5. As to the second question, it appears that the court did commit an error in calculating the value of the interest of appellees John and Charles. By the special findings it is shown that the value of the land is $6,400; that appellant has received as rents $3,520; that he is entitled to credits for money expended on the land in principal and interest on the mortgage, improvements, and taxes, $4,717, leaving an excess of credits chargeable to the land of $1,197, instead of $221 as found by the court. Adding to this the amount of the mortgage, 'which is found to be $3,300, makes a total of charges against the land of $4,497, instead of $3,521 as stated.

6. The court, in order to avoid a sale of said real estate, sought to determine the value of the interests of appellees in said land.

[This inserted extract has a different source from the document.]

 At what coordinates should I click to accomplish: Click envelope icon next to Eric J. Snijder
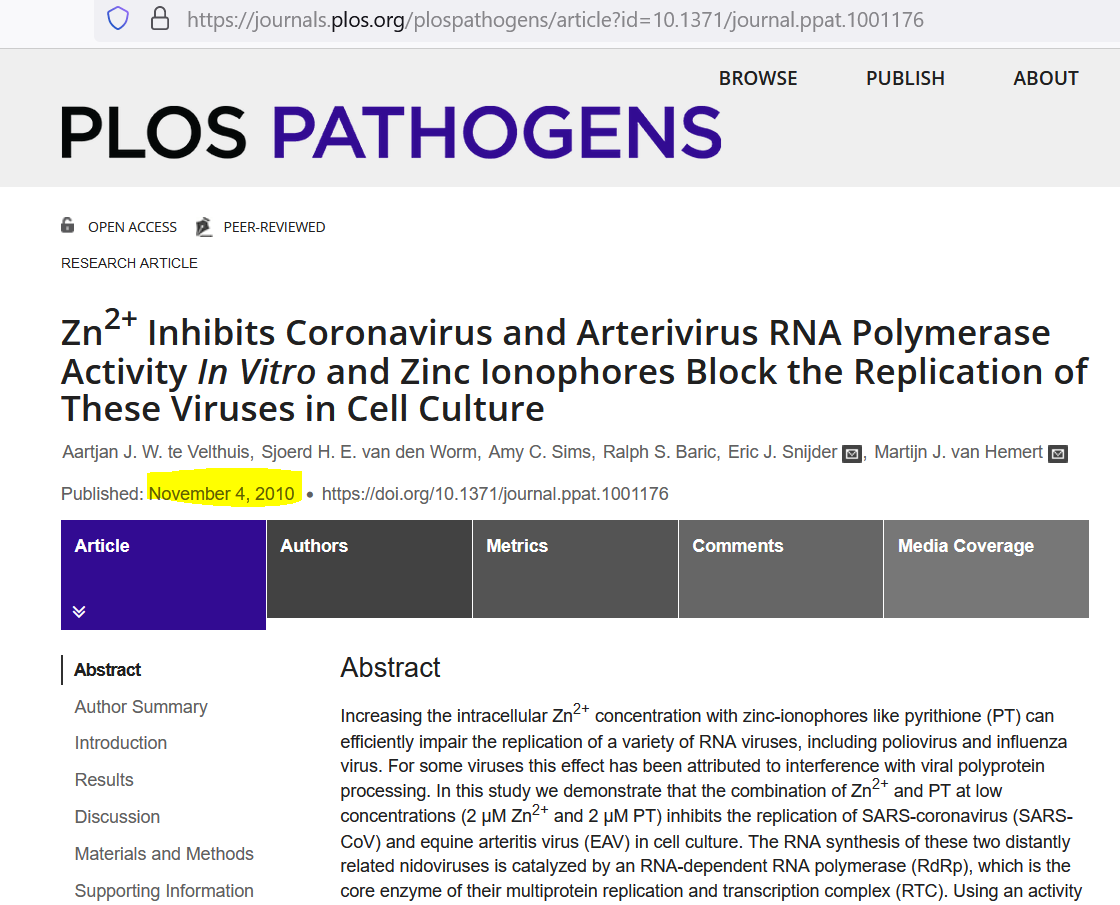[852, 454]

In so doing, by reason of the miscalculation before shown, he found the value of said interests to be $533.14, where, by proper calculation, the amount would be $352.50. It is urged as an objection that conclusions four and five state that said sum of $533.14, representing appellees’ interests, is a lien upon said real estate, and that appellant be given sixty days within which to pay said lien and retain said land, and on his failure to do so *694said real estate be sold and the proceeds divided as hereinbefore set out. The decree entered upon said conclusions conforms thereto. Aside from the error in amount, this order is an invalid one, since appellees have more than a lien on the land. They each have title in fee simple to five fifty-fourths of it, subject only to the charges stated, and the only way they can be divested of title is by sale under order of court, or by their conveyance. The court has considerable latitude in the form of order for partition, where, as here, there are charges against the land, and one party holds a large proportion of the interests, and the land is indivisible; but, in making such order, it should be drawn so as to be effective in making a good title in the purchaser or holder. The order here made does not provide for the conveyance of the interests of appellees to appellant, if he should elect to pay the value thereof to appellees, as found by the court, or in any manner stipulate how their interests shall become vested in appellant.

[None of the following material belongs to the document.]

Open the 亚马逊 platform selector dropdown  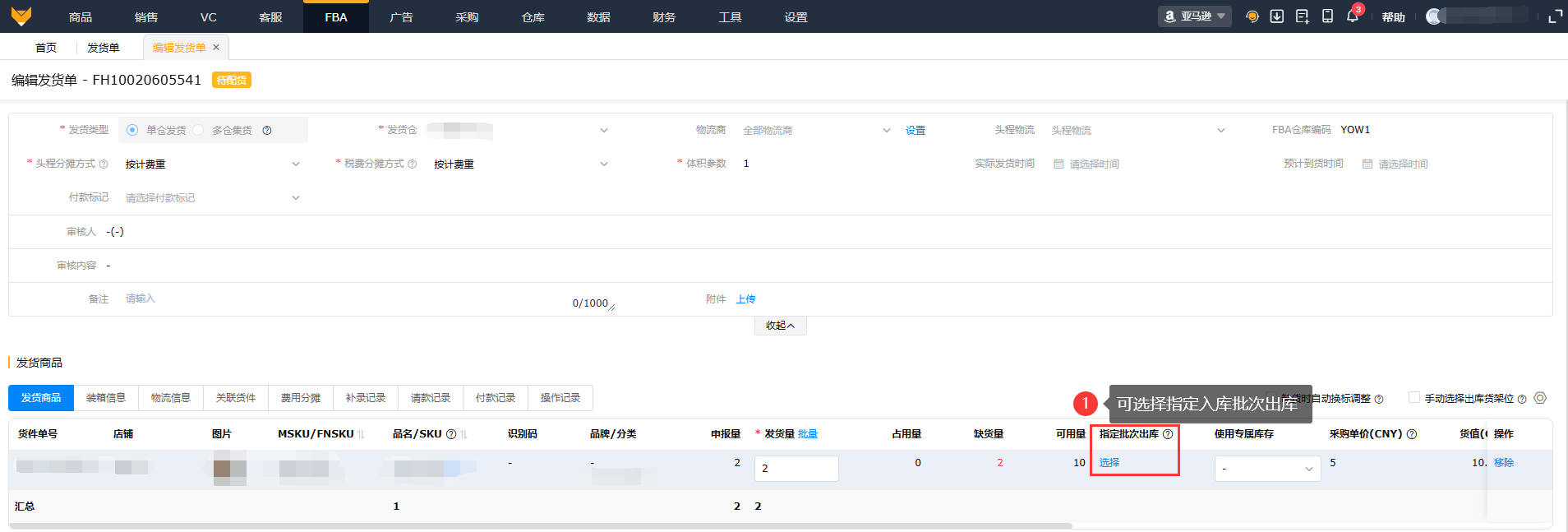[x=1195, y=16]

The conclusions of law and decree thereon specified that in the event appellant failed to pay the sums before described to appellees within sixty days, then the lands should be sold by a commission and the proceeds divided as follows: (1) To the payment of the costs of this proceeding; (2) to the satisfaction of the mortgage to the Citizens State Bank; (3) to the payment to James Garretson of the sum of $221; (4) the remainder to be divided, giving appellees each five fifty-fourths and the remaining forty-four fifty-fourths to James Garretson. As we have shown, the land is chargeable with $1,197 due to appellant as excess of expenditures over receipts, and therefore the third specification is erroneous, as to the amount that should be paid appellant out of the proceeds, the amount to bo paid James being $1,197 instead of $221. The decree of the court should therefore, in substance, be that the land should be sold by a commissioner, and the proceeds remaining, after the payment of costs and expenses, the amount of the mortgage to the Citizens State Bank and *695$1,197 to appellant, distributed, five fifty-fourths to each of the appellees John and Charles, and forty-four fifty-fourths to appellant.

The decree is reversed, with instructions to restate the conclusions of law and enter a decree in accordance with this opinion.